Trois départements en vigilance rouge, des milliers de sinistrés, des évacuations en cascade. Mais rassurez-vous, Sébastien Lecornu a réuni ses ministres à Matignon pour une "mobilisation totale". Comme si une réunion allait arrêter la pluie, c'est Nicolas qui va payer l'addition, comme d'habitude.
Le bastion de l'Ouest sous les eaux
La Loire-Atlantique, la Charente-Maritime et le Maine-et-Loire restent en alerte maximale. À Angers, 160 000 habitants voient leur ville transformée en Venise version française. Les quais du centre-ville disparaissent sous les eaux, les habitants jouent les équilibristes sur des planches de fortune.
"Ce sont des quais où les gens se posent au printemps, là on ne peut même plus passer!", s'exclame Simon Bossé, 22 ans. Tout le monde sait que ces infrastructures datent de Mathusalem, mais nos élites préfèrent financer l'accueil des migrants plutôt que l'entretien de nos digues.
La résistance face aux éléments
Pendant ce temps, les vrais héros se mobilisent. Les pompiers multiplient les interventions, plus d'une centaine rien qu'en Loire-Atlantique. À Rennes, ils sécurisent 17 péniches et mettent 13 personnes à l'abri. Voilà les forces vives de la nation, celles qui agissent pendant que d'autres palabrent.
À Saintes, plus de 2000 maisons touchées. Les assureurs installent des unités mobiles pour traiter les déclarations. Karen Mauron, commerçante de 53 ans, se dit "bien contente d'avoir des interlocuteurs réels face à face". Au moins, certains font leur travail correctement.
L'addition pour Nicolas
Lecornu promet "une indemnisation au plus vite". Magnifique, encore une promesse qui va coûter des milliards aux contribuables.

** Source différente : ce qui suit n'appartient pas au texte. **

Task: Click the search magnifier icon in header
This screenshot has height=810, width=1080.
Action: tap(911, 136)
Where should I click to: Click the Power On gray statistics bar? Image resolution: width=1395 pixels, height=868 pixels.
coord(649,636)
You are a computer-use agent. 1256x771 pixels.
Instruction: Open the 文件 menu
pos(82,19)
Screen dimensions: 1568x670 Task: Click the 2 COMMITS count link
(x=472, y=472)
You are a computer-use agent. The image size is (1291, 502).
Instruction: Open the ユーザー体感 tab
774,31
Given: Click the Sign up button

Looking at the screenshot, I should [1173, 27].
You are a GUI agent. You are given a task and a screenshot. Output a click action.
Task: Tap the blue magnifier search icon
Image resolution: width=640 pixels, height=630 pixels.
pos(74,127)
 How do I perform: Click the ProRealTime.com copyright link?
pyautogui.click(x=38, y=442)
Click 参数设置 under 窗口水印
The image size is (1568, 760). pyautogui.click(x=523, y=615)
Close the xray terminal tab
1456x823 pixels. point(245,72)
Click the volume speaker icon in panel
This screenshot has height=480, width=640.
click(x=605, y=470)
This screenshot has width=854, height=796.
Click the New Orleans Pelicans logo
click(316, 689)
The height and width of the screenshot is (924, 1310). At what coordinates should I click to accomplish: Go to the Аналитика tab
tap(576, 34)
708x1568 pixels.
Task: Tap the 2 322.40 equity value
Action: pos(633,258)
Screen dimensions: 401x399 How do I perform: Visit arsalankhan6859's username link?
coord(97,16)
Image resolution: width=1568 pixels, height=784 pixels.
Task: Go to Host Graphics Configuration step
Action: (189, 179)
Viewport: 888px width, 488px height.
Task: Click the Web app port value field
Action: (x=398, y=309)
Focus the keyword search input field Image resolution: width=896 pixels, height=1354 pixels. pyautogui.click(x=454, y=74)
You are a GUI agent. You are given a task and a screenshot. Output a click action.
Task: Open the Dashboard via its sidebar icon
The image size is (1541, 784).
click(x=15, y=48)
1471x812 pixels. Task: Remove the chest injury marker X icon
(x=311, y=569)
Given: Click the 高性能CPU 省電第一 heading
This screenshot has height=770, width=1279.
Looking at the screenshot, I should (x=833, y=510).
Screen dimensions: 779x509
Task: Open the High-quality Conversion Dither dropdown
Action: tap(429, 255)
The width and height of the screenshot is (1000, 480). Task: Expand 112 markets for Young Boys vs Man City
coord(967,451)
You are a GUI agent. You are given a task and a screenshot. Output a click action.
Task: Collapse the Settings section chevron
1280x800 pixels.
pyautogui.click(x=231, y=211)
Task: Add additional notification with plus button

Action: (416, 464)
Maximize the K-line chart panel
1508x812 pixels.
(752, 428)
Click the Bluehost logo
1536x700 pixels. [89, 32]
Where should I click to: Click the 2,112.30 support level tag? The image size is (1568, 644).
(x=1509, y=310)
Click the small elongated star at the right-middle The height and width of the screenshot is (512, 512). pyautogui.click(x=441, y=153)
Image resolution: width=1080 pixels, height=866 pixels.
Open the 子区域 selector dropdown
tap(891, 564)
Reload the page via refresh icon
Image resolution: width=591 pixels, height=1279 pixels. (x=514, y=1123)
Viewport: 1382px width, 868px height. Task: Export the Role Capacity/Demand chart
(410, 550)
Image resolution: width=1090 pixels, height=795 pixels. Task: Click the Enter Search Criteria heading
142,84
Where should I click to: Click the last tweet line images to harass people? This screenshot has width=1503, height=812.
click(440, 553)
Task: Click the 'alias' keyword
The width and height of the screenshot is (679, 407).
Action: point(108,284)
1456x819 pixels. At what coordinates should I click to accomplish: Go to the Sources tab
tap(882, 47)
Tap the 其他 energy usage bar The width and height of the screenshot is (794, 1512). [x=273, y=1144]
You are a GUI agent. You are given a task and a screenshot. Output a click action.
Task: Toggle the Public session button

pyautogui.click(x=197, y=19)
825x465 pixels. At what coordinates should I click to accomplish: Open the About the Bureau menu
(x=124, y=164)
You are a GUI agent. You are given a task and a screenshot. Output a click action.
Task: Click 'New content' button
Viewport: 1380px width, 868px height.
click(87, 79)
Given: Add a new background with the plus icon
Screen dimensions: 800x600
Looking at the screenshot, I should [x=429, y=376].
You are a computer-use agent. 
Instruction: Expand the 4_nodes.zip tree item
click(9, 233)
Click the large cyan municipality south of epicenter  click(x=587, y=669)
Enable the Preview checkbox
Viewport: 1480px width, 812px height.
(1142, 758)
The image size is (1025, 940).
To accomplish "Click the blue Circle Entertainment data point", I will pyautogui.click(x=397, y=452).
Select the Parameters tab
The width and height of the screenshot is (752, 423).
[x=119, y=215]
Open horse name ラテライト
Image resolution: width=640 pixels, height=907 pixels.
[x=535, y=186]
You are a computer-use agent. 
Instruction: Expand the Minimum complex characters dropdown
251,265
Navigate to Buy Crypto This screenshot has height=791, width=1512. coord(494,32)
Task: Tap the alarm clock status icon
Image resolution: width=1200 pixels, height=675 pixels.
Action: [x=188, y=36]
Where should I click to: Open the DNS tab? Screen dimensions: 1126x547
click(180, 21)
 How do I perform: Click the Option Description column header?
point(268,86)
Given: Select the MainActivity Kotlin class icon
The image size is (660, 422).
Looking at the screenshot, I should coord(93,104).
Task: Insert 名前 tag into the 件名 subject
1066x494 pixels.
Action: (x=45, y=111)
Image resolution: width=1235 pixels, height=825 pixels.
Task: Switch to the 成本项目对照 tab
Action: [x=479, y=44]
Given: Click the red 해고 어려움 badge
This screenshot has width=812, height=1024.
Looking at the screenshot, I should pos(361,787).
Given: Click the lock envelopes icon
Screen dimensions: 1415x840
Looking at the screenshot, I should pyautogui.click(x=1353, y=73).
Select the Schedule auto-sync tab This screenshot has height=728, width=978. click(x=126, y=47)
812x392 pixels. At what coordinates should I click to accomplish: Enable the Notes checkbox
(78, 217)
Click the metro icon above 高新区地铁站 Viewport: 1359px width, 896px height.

Pendant que nos dirigeants dépensent sans compter pour leurs lubies idéologiques, les vraies priorités nationales passent à la trappe.
18 départements en vigilance orange, des autoroutes coupées, le trafic SNCF perturbé sur les lignes Nantes-Angers et Bordeaux-Narbonne. L'infrastructure française montre ses limites, mais nos élites préfèrent investir dans l'éolien offshore plutôt que dans des digues solides.
Cette catastrophe naturelle révèle l'impréparation chronique de nos institutions face aux vraies urgences. Pendant que certains s'inquiètent du réchauffement climatique pour justifier leurs taxes, les Français subissent les conséquences d'un manque d'anticipation criant.